音馬は目を眇めて、不承不承、鞘を受け取る。刃が鞘に収まると、高々中坊の暴れっぷりにビビリが入っていたチンピラ達は、僅かながら萎え掛けた気を盛り返した。
「……このまま、済むと思うなよ……?」
見ると、西松が拳銃を構えて、潮谷を睨んでいる。潮谷は西松を振り向いて、「ああ、そりゃそうだ」と忘れ物に気付いたように頷いた。
ひょいっと、あまりにもひょいっと取り上げられたので、音馬は一瞬、潮谷に刀を奪われた事に気付かなかった程だ。
「これは、西松さんのもんだったなあ」
刀を片手に、西松に寄って行く。
「く、来るな!」
「ん? 刀を返そうってんじゃねえか、なんでだ」
確かに一瞬意地悪く、潮谷は笑った。
西松は危険を感じて、それで発砲したのだろう。弾は潮谷が掲げた日本刀の鞘に当たって、木っ端を撒いた。そのまま刀を西松の喉に押し当てる。西松は何の抵抗もなく、仰向けに転がった。潮谷はひっくり返った西松の腹に膝で乗り、刀の先で拳銃を弾いて、親切そうにこう言った。
「あーあ、やっぱり腹があんた邪魔だよ。……健康にもよくねえなあ。殺いでやろうか?……俺が」
西松に向けた潮谷の笑みは凶悪で、敷かれた西松はただ、首を横に振るだけだった。
「ん? じゃあ自分で運動するか?」
今度は西松は首を懸命に縦に振る。
「そっか。うん、やっぱそれがいいな」
刑務所にはいい運動施設があるって話だぜ、と人懐こい笑みを見せて、潮谷は立ち上がった。
潮谷が退いても西松が起き上がれないので、チンピラ達は、ボス! と健気にも駆け寄って行く。
「……何が、『さすがの俺も銃弾は避けられねえ』、だって?」
呆れた口調で音馬は呟く。
「ははっ、たまたまだ、たまたま!」
刀を返すと言った癖に、まだ日本刀を手にしたまま、潮谷は西松から離れ、音馬に笑った。
そうして、音馬と慶太郎を見比べた。
「全く、無茶するガキどもだな」
無茶の割りに、音馬の方は全くの無傷だ。

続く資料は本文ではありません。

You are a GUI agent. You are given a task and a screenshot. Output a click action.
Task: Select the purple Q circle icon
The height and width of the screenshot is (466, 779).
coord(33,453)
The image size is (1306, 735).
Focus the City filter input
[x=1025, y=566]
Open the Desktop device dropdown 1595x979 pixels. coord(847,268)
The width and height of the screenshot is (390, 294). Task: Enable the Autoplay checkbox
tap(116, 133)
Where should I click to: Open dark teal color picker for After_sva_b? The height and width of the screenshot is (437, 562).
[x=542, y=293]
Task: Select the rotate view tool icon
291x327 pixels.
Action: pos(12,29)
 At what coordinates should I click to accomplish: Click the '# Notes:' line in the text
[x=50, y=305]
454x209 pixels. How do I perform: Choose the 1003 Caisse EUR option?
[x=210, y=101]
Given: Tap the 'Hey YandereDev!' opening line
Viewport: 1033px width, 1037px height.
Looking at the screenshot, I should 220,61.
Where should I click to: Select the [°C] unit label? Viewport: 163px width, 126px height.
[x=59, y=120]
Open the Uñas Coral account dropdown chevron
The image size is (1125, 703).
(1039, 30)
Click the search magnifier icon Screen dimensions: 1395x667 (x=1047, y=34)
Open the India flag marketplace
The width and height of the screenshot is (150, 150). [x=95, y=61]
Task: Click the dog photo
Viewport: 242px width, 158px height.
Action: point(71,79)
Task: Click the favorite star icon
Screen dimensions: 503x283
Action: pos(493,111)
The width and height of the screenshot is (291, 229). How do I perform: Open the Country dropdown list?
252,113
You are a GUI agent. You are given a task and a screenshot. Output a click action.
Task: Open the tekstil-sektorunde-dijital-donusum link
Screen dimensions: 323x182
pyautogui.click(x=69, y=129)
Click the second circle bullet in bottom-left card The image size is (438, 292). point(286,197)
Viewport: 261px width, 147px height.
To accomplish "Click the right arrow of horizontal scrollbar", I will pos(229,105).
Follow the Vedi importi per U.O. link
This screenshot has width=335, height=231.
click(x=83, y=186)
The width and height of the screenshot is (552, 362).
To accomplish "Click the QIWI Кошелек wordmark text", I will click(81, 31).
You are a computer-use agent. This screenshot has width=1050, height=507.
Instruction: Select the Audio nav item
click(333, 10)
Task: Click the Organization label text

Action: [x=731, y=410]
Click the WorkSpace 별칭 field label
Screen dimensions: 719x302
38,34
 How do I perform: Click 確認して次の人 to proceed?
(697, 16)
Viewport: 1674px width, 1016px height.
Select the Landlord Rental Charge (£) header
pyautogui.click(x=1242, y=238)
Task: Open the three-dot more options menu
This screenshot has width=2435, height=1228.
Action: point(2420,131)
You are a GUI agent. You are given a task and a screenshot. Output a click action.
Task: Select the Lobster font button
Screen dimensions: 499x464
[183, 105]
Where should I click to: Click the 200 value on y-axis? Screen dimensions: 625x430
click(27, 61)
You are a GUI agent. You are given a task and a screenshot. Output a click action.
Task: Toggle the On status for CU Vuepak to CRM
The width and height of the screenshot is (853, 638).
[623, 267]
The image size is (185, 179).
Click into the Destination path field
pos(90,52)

慶太郎の方は、小さな切り傷が幾つか付いている。
潮谷は慶太郎に歩み寄ると、優しい顔で話し掛けた。
「頑張ったな、怪我はないか?」
細かい傷はない事にして……実際痛みはなかった……慶太郎は頷く。潮谷はにっと笑って、ぽん、と慶太郎の頭に手を置いた。
「よし、オッケーだ」
慶太郎の頭をくしゃっと撫でた。慶太郎は何か言いたかったのだ。だが言葉は出ずに、涙がじわーっと溢れ出た。
潮谷は瞬いて、困ったように音馬を呼ぶ。
「……オトメくん、これは勘弁してくれるかな?」
音馬は口をひん曲げて、結果許す言葉を口にした。
「……ふん」
パトカーのサイレンが聞こえて来たのはそれからすぐで、潮谷が店に戻る前に呼んでおいたのだと、後から聞いた。
サイレンの音にチンピラ共は浮き足立ったが、刀で床をどん! と叩いた潮谷の「逃げんな」という低い一言で、警察が踏み込んで来るまで、誰もその場を動かなかった。お陰で西松の店にいた者は全員、無事逮捕された。そう、全員。